■ MATERIAL PROVIDED:
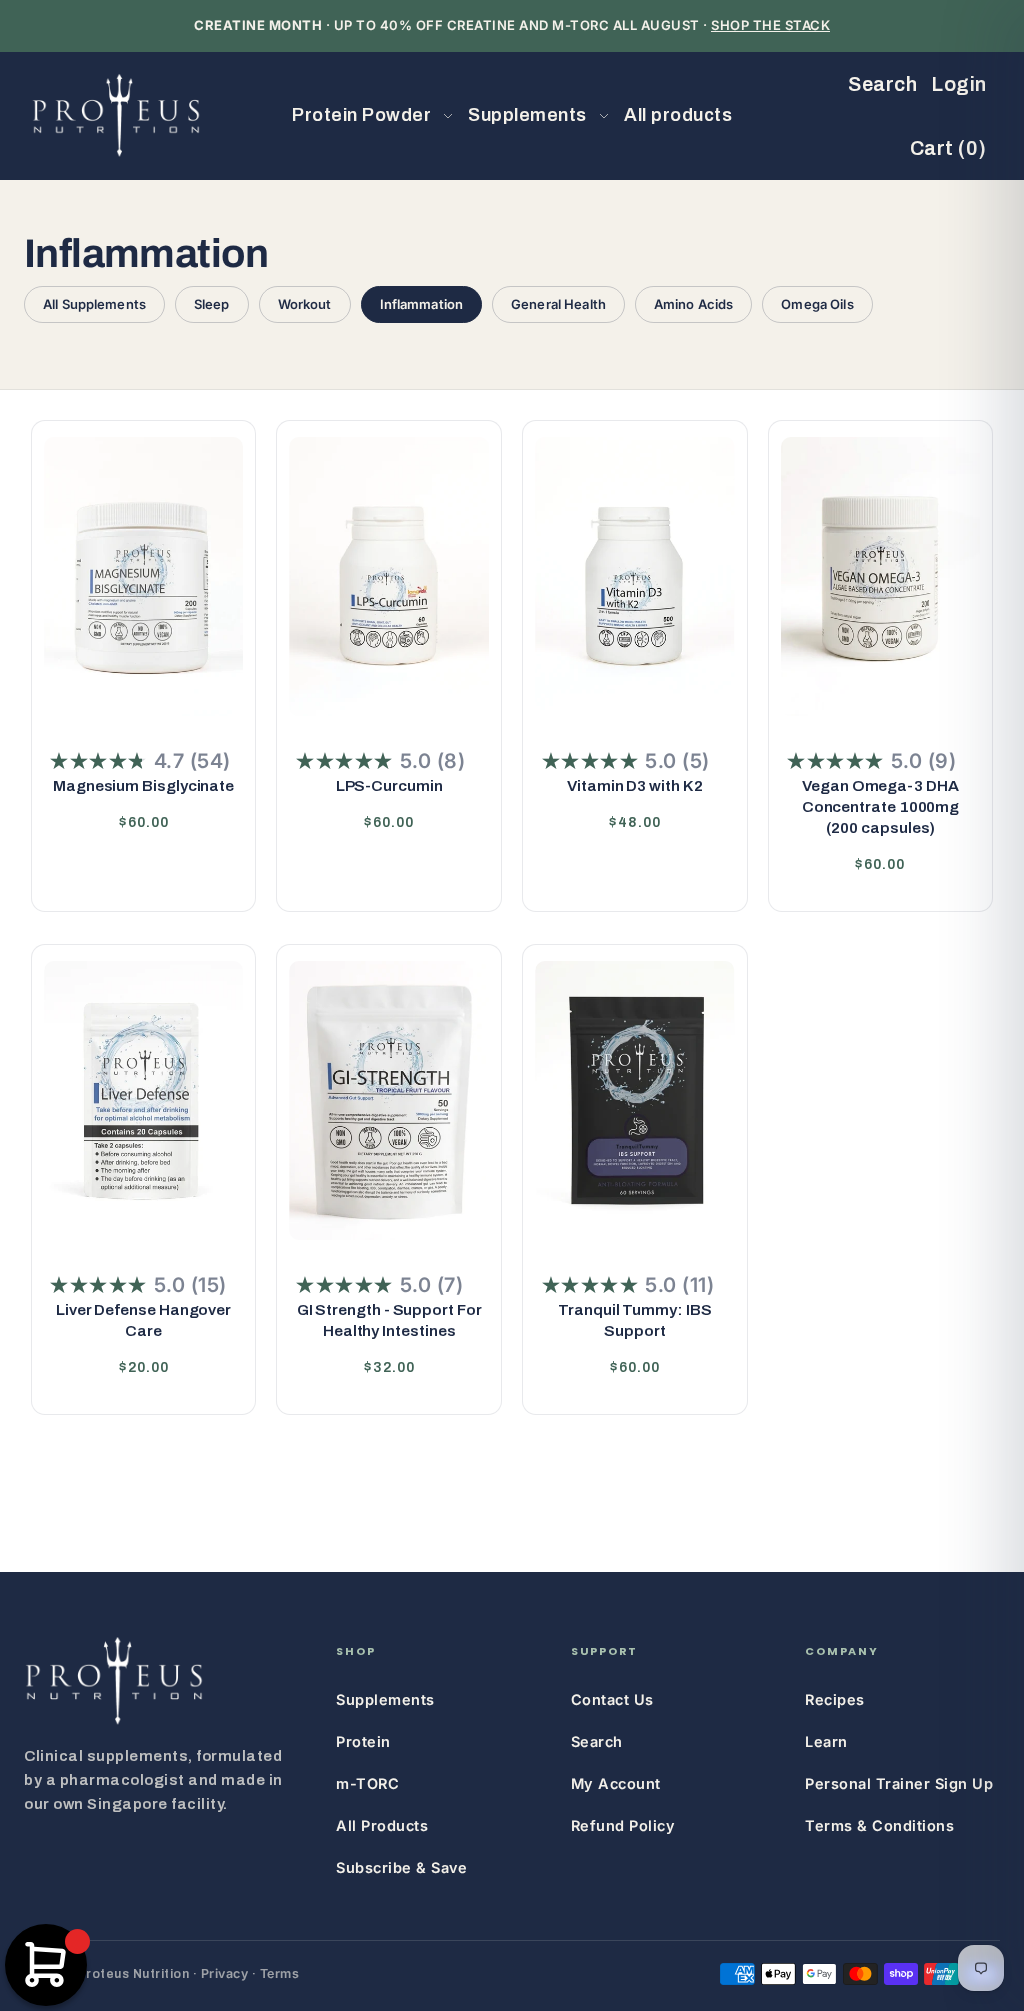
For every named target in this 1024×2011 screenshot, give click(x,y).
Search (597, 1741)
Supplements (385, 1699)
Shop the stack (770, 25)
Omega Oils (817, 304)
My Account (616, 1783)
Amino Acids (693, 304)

==

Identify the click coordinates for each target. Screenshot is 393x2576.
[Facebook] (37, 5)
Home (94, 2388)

■ ABOUT THIS EXERCISE:
Working from the data above, extract solely the lines from the one containing "Shop the stack (770, 25)" through the one containing "Amino Acids (693, 304)", exactly as they appear, both included.

■ EXERCISE ANSWER:
Shop the stack (770, 25)
Omega Oils (817, 304)
My Account (616, 1783)
Amino Acids (693, 304)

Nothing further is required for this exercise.